Ce n'était sans compté sur un trio de tête absolument exceptionnel. Inconnu du grand public ( encore une fois, un retour aux sources pour Iglesias ), tous présenté dans un incroyable générique. Carlos Acere et Antonio De La Tore question clown, et Carolina Bang question trapèziste un poil maso. L'incroyable prestance permet au film de s'envoler, via aussi bien leur cris, que leurs larmes ou leurs envolées sanglantes. Tous étant filmés pied au plancher dans un parfait montage vif et au combien aussi rythmé. Le tout restant épaulé par une magnifique partition de Roque Banos, le Hans Zimmer des terres Madrilennes, captant l'émotion et les sentiments humains offert par Iglesias au public. Ces sentiments généreux issus de la démesure de Iglesias, qui dans un ultime séquence ont certainement fait pleuvoir plus de larmes que n'importe quel daube antique à la Twilight ou de grotesque mélo à la Woody Allen dans ses heures perdues.

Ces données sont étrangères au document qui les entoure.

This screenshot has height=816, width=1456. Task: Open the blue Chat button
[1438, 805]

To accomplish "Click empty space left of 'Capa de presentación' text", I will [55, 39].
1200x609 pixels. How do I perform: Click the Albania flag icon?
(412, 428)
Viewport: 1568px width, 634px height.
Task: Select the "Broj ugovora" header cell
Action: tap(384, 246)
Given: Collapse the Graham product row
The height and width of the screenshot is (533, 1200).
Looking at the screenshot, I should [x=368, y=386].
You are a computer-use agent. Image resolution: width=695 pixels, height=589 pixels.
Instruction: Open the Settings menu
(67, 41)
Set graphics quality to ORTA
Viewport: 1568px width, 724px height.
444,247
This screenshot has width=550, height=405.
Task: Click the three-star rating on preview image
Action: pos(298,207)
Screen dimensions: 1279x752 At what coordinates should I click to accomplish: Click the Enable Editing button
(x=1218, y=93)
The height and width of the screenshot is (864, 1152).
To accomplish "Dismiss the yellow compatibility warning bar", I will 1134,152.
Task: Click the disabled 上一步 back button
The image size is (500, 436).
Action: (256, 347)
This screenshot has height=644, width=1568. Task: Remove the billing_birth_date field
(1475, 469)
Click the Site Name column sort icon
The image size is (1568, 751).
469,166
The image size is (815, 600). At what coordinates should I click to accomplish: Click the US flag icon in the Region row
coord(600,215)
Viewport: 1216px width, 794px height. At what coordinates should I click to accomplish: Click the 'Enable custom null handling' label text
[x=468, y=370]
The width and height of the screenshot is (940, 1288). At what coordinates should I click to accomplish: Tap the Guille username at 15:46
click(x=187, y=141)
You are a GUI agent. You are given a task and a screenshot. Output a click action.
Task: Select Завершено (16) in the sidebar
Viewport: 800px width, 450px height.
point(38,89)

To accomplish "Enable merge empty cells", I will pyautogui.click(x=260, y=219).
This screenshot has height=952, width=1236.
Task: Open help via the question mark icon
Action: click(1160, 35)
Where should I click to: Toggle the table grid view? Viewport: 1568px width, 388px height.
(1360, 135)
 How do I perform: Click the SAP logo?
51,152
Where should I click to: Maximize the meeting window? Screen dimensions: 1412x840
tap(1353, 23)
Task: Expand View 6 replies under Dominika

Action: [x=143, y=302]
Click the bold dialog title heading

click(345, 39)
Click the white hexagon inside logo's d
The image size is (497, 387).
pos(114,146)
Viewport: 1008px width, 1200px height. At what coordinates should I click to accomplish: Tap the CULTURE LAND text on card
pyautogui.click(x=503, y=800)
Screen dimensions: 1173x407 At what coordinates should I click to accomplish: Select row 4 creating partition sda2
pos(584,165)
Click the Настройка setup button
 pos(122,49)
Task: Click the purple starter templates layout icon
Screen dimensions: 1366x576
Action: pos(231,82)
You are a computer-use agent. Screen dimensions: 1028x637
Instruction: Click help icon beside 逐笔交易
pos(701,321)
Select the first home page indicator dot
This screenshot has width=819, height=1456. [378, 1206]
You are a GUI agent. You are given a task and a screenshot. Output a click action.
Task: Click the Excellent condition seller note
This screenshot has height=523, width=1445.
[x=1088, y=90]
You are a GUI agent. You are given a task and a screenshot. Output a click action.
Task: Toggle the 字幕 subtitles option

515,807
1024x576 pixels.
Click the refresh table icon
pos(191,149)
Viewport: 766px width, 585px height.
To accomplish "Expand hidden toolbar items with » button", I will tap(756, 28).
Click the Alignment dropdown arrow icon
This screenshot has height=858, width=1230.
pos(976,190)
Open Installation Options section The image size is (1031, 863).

Alex de La Iglesias, n'oublie cependant jamais le contexte historique, en y imprégnant de véritable attentats contre les loups au pouvoir de l'époque (Général Blanco, ou l'apparition subtile de Franco), ce qui donne tant à ce film une âme aussi bien historique, romantique, que riche en démesure. Balada Triste de Trompeta est le chef d'oeuvre auquel Iglesias nous confie en ce début d'été carbonique. Parfait dans sa conception, subtil, et brillant dans sa mise en scène, impardonnable dans son intelligence, le film de Iglesias reste une incroyable fresque contemporaine, auquel il est plus que facile de lui attribuer "Film de l'année 2011". Alliant humour noir, et envolées romantiques, jouissif sa violence graphique, bouleversant et généreux, Iglesias retrouve alors son statut de metteur en scène Zinzin/Cradingue offrant à sa filmographie un chef d'oeuvre, et certainement la plus grande oeuvre de sa vie. Mais comme d'habitude, Balade Triste De Trompeta se retrouvera coincé au rayon des oeuvres trop loufoques pour plaire au grand public et se retrouve alors dans 150 salles françaises tandis que Johnny Depp fait encore le pitre sur son yatch du pauvre, voir le clown.